雨といえば、小学校のころこんなことがあった。

昼休みにクラスの何人かで集まって話していたとき、
話題が学校の怪談になったのだ。

「聞いた話だけど」と言って、
この学校にまつわる噂、と称する怪談を2、3人が口にしたけれど、
みんな何かの本で読んだようなものばっかりだった。
音楽室の目が動くベートーベンとか、夜の体育館でボールの跳ねる音が聞こえるとか、
そんなたぐいのやつだ。

大して盛り上がらずその話題が終わりそうになったところで、
ある女子が「赤い傘の話、知ってる?」とささやくように言った。

他の子たちが知らないとこたえると、その女子はぽつぽつと語りだした。

僕らの学校では、多分どこもそうだと思うけれど、
下駄箱のところにクラスごとの傘立てがあった。
たいてい隅のほうに何本か置きっぱなしで、
もはやそれがいつからそこにあるのか、誰の傘なのかすら曖昧になっていた。

雨の日になると、その傘立てに誰のものでもない傘が1本増えている。
そう、彼女は言った。
たくさんの普通の傘の中に1本だけ、その傘がまぎれこんでいる。
赤い水玉模様の傘が。

その傘をさしてはいけない。

もし間違えてそれをさしてしまったら、その生徒は傘の中に吸い込まれて、
そして、消えてしまう。

そうやって、誰かがひらくのをじっと待っているのだ。
罠のように。

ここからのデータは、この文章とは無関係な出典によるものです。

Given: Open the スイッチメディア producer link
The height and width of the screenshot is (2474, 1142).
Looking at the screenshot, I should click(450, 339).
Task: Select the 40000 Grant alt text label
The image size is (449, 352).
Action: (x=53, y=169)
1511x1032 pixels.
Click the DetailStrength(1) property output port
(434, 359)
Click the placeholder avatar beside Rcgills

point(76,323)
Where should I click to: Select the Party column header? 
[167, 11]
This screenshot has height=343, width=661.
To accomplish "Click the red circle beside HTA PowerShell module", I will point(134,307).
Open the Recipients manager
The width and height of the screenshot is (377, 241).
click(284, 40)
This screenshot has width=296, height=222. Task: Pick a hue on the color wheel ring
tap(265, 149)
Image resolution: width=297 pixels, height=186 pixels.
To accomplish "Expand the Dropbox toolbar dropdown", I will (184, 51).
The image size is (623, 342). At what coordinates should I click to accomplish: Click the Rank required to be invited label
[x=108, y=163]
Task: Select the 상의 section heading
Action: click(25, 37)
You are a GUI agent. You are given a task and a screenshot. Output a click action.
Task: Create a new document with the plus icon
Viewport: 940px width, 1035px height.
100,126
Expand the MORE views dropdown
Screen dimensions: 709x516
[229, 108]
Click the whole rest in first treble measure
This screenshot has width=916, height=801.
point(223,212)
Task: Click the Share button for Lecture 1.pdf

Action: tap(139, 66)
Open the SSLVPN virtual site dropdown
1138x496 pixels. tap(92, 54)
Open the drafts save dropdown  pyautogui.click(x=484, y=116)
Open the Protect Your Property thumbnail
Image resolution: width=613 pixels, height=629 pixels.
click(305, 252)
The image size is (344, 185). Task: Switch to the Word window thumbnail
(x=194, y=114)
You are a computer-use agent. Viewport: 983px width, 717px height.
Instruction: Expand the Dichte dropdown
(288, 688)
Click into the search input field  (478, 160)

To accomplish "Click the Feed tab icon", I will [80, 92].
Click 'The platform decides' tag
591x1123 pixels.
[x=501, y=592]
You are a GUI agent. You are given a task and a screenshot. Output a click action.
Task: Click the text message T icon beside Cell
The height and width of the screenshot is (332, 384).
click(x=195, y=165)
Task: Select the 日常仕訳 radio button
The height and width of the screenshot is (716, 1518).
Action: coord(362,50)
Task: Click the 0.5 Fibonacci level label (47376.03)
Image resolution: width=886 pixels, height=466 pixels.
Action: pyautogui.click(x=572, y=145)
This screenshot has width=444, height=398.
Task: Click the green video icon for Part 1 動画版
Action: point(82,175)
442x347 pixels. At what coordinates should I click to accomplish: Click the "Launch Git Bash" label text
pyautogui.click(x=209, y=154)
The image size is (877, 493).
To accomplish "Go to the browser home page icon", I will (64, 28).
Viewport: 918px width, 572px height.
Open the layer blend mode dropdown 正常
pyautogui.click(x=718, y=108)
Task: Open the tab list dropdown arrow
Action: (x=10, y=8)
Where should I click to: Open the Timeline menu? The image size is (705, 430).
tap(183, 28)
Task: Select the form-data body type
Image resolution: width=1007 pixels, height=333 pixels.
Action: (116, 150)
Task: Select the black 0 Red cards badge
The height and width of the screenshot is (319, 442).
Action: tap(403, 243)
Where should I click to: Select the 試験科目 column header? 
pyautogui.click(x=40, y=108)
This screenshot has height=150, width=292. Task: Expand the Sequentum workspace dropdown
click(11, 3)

花に擬態したカマキリのように。

だから、とその女子は最後にみんなを見回し念を押すように言った。

「だから、傘立てに赤い水玉の傘があったら、絶対にひらいちゃだめ」

その子が話し終わったときには、その場はしんと静まり返っていた。
机の周りで顔を寄せ合って聞き入っていた全員が
その子の語り口に圧倒されているようだった。

そんな中、男子の誰かが
「じゃあ、今から下駄箱の傘立て見にいこう」
と言いだした。

その一言で、集まって怪談をしていたみんなは操られるように立ち上がり、
ぞろぞろと昇降口へ向かった。
誰もが無言だったけれどどこか興奮していて、異様な雰囲気だった。

しかし下駄箱まで来て傘立てをのぞいてみたら、
黄色や水色、黒の傘は何本もあったけれど
赤い水玉の傘は見当たらなかった。

昼休みの昇降口は他の生徒たちもたくさんいて賑やかだったし、
さっき教室で話していたときの恐怖感はあっと言う間に消えてしまった。
クラスメイトたちもじきに飽きてしまったみたいで、
ひとりふたりとその場からいなくなっていった。

「雨が降ってないから無いんだよ」
誰かが諦めきれないような口調で、
負け惜しみのようにつぶやいたのが聞こえた。

 

その日、下校時刻になっても僕は教室に残っていた。
両親とも仕事で遅くなることが分かっていたので、
誰もいない家に帰るのが嫌だったのかもしれない。

しばらくだらだらしていたけれど、ふと窓の外を見ると雨が降り出していた。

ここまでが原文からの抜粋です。